> _Texto para leer_:
⁂
No se sabe quién inventó la rueda, aunque en Llubliana, Eslovenia, se encontró hace un tiempo la que es considerada por los arqueólogos como la rueda más antigua de la historia humana. Tiene 70 centímetros de diámetro, 5 centímetros de espesor, y está construida en madera maciza. Junto a ella hallaron un eje de 120 centímetros, aunque no la otra rueda. Según los cálculos de los científicos, la encontrada tiene entre 5.100 y 5.350 años de antigüedad.

Qué es, entonces, la rueda? Una de las más invalorables innovaciones del hombre

 

Imaginemos ahora la vida humana sin la rueda. Resulta casi imposible a esta altura del siglo XXI. ¿Qué es, entonces, la rueda? Junto al fuego o la electricidad, una de las más extraordinarias e invalorables innovaciones producidas en el devenir del ser humano por este planeta. Si lo pensamos de esta manera le devolvemos a la palabra innovación su significado esencial y, con él, su dignidad. No es poca cosa en una época en la cual el furor por la novedad terminó por hacer de la innovación un culto y de muchos de sus sacerdotes verdaderos lenguaraces que desarrollan teorías tan frágiles como un castillo de arena y tan volátiles como una pluma en el viento.
⁂
> _Datos mostrados_:
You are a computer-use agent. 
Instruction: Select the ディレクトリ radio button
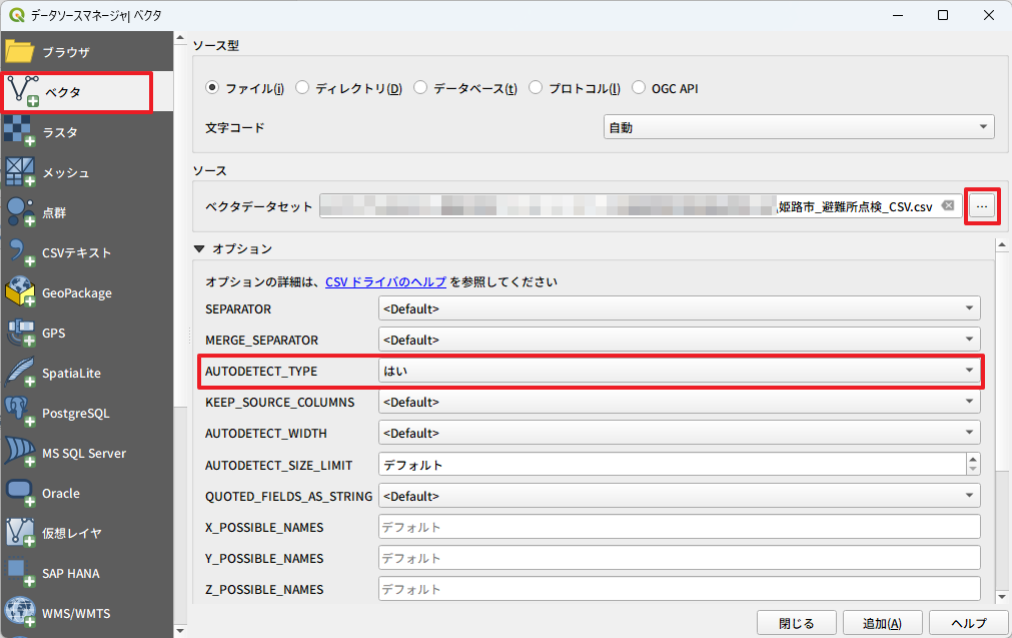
⁂
> _Requisitos de la tarea_:
A - Extrae literalmente del texto sobre la rueda el fragmento que comienza en "No se sabe quién" y termina en "años de antigüedad.", incluidas ambas expresiones.
B - Según el texto sobre la rueda, ¿qué longitud tiene el eje hallado junto a la rueda más antigua?
C - Prolonga el texto sobre la rueda a partir de su última oración.

> _Resultados del ejercicio_:
A -
No se sabe quién inventó la rueda, aunque en Llubliana, Eslovenia, se encontró hace un tiempo la que es considerada por los arqueólogos como la rueda más antigua de la historia humana. Tiene 70 centímetros de diámetro, 5 centímetros de espesor, y está construida en madera maciza. Junto a ella hallaron un eje de 120 centímetros, aunque no la otra rueda. Según los cálculos de los científicos, la encontrada tiene entre 5.100 y 5.350 años de antigüedad.

B - Tiene 120 centímetros.

C -
VIEJAS INNOVACIONES

La palabra innovar se origina en el latín “innovare”, que significa renovar o mejorar. Como siempre, el significado y el origen de las palabras son más que simples anécdotas o curiosidades. La rueda, la electricidad, el fuego (su descubrimiento es anterior incluso a la rueda), la escritura en tabletas de arcilla (alrededor de diez mil años atrás), realmente mejoraron la vida de nuestra especie en la tierra. Y lo continúan haciendo. Quiere decir que no fueron solo novedades, algo que nace y muere para ser remplazado por la próxima novedad, la que a su vez no tardará en envejecer y caducar. Fueron y son reales innovaciones. Incluso se puede mencionar otras, que se incorporaron de tal manera a nuestras vidas que parecen olvidadas. Un ejemplo sencillo: el cuchillo, la cuchara y el tenedor. Nunca remplazados, nunca rediseñados, siempre iguales a sí mismos, siempre atendiendo necesidades. O el botón y el ojal. O la imprenta. Antes aún, el papel. O el vaso. O el martillo. Con solo salir del automatismo y ejercitando la abandonada y útil práctica de ver lo obvio es posible descubrir que, desde hace siglos, vivimos rodeados de innovaciones que lo son en el verdadero sentido de la palabra.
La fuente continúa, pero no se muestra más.